Your task:
Exactly those lines from the one with "This screenshot has height=784, width=1531." through the end of the listing below must be returned, and nothing else.
=-=-=
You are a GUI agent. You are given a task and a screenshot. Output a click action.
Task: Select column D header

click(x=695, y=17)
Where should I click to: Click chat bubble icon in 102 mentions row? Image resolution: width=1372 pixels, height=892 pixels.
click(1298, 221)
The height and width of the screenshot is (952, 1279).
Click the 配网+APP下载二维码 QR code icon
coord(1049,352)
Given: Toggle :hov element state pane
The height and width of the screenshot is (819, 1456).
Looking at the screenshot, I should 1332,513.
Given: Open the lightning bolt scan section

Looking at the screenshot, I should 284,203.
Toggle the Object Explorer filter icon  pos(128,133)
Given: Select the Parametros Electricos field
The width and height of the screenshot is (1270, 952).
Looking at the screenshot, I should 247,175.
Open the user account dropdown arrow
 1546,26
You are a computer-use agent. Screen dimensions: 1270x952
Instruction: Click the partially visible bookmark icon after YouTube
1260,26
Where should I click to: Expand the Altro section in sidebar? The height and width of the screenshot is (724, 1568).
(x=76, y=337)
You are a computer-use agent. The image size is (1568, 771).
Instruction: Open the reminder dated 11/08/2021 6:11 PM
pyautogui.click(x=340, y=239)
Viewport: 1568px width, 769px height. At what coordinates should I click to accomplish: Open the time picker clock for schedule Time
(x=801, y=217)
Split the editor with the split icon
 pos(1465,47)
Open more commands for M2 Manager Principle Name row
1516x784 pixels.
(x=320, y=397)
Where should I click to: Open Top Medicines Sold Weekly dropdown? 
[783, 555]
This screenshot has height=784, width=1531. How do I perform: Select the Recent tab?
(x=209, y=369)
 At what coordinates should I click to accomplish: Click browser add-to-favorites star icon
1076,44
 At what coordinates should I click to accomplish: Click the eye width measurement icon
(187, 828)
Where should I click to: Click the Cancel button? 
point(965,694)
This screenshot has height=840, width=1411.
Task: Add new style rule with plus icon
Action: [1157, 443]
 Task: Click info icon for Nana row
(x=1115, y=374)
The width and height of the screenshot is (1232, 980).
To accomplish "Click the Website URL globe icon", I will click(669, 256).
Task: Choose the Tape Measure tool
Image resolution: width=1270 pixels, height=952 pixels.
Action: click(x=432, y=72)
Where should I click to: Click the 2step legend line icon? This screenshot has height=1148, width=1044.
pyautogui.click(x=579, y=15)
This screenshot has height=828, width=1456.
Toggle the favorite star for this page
=-=-=
Problem solution:
This screenshot has height=784, width=1531. How do I perform: Select the Recent tab?
(x=209, y=369)
 At what coordinates should I click to accomplish: Click browser add-to-favorites star icon
1076,44
 At what coordinates should I click to accomplish: Click the eye width measurement icon
(187, 828)
Where should I click to: Click the Cancel button? 
point(965,694)
This screenshot has height=840, width=1411.
Task: Add new style rule with plus icon
Action: [1157, 443]
 Task: Click info icon for Nana row
(x=1115, y=374)
The width and height of the screenshot is (1232, 980).
To accomplish "Click the Website URL globe icon", I will click(669, 256).
Task: Choose the Tape Measure tool
Image resolution: width=1270 pixels, height=952 pixels.
Action: click(x=432, y=72)
Where should I click to: Click the 2step legend line icon? This screenshot has height=1148, width=1044.
pyautogui.click(x=579, y=15)
This screenshot has height=828, width=1456.
Toggle the favorite star for this page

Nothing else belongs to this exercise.